Work request A
In the text on the Nobel editorial, who is named as having also submitted a letter in response to that editorial?
Work request B
From the text on the Nobel editorial, reproduce the passage from "Update: Another member, Will" up to and including "nature of government.".

Text for analysis
**********

The fact of the matter is that no one man—especially a politician—will solve our problems for us. Obama is not Superman, and neither he nor anyone else should be treated that way. There are no magic policy solutions for every challenge our world faces. It’s up to each of us to make our world a better place. The truly great people aren’t the ones with Nobel Prizes, but the ones who forsake fame, fortune and power to pursue their dreams for a better world. Those men and women are the real heroes of our age, and there’s no reason you can’t be one of them.

There was another pretty awful editorial today from the usually awful Study Abroad Columnist, Tim Freer. I plan to respond to that one later today.

Update: Another member, Will Harris, also submitted this letter in response to the same editorial:

The editorial “You can do good, without Nobel” is abhorrent. In essence, it praises demagogues and megalomaniacs and consoles us in our averageness for not achieving their greatness.

Mr. Watson’s “illustrious” Nobel laureates are all powerful men. They do not go to bed at night unhappy. Rulers go to bed giddy with insatiate greed and lust for power. Stop treating them like saints or martyrs. No one forced them to seize the reigns of the state.

Barack Obama has neither the authority nor the ability to enact the miracles Mr. Watson asks of him. Further, surrendering to the government the power necessary to make the attempt would subject us to oppression, strife, and violence. That is the nature of government.

Are we so impotent that we should pray as though to pagan gods, slaughtering lambs on an altar before the White House whilst supplicating before Barack Obama in the hope that our Omnipotent State will deliver us from the tribulations of existence? No, we will save the world ourselves.

Let us not forget what government really is: a gang of avaricious lawyers and bureaucrats who turn to politics because their only marketable skill is controlling people.

While obsequiously praising rulers, Mr. Watson has insulted us. We are not “average” simply because we have no aspirations to fame and power. The peaceful cooperative efforts of free people–not the strong arm of the state–embody the dignity and majesty of humanity. Let us praise ourselves and not these demagogues.

**********

Recorded data
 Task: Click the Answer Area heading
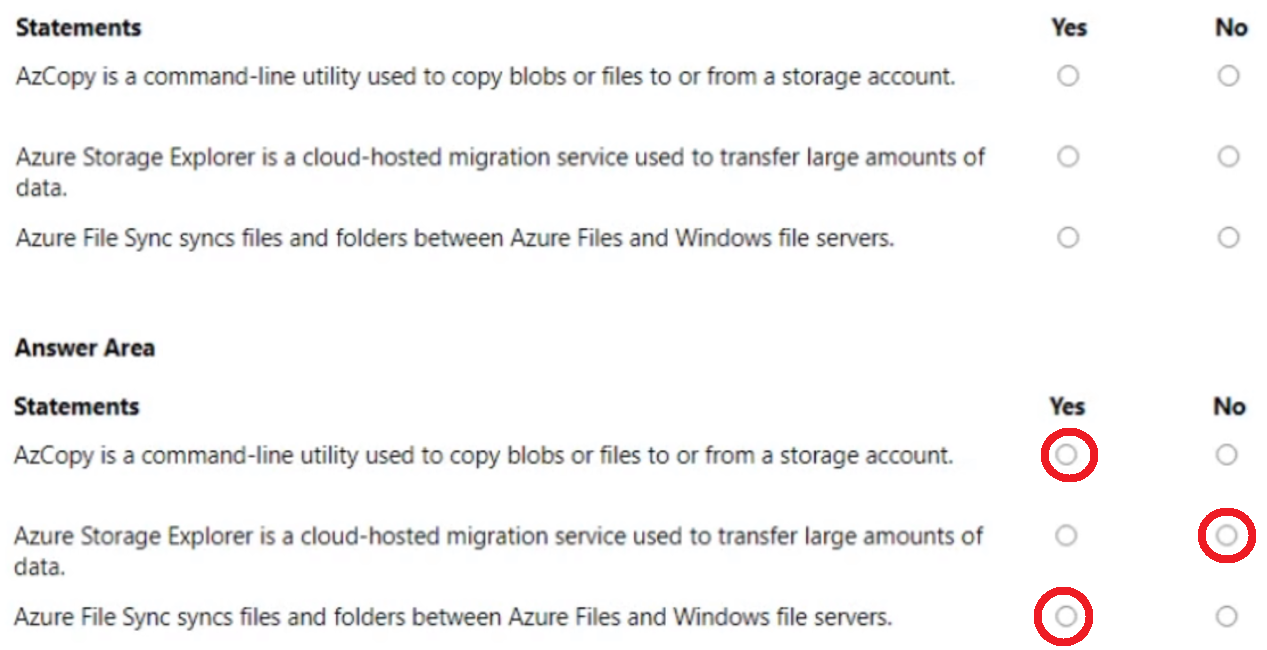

**********

Task output A
Will Harris

Task output B
Update: Another member, Will Harris, also submitted this letter in response to the same editorial:

The editorial “You can do good, without Nobel” is abhorrent. In essence, it praises demagogues and megalomaniacs and consoles us in our averageness for not achieving their greatness.

Mr. Watson’s “illustrious” Nobel laureates are all powerful men. They do not go to bed at night unhappy. Rulers go to bed giddy with insatiate greed and lust for power. Stop treating them like saints or martyrs. No one forced them to seize the reigns of the state.

Barack Obama has neither the authority nor the ability to enact the miracles Mr. Watson asks of him. Further, surrendering to the government the power necessary to make the attempt would subject us to oppression, strife, and violence. That is the nature of government.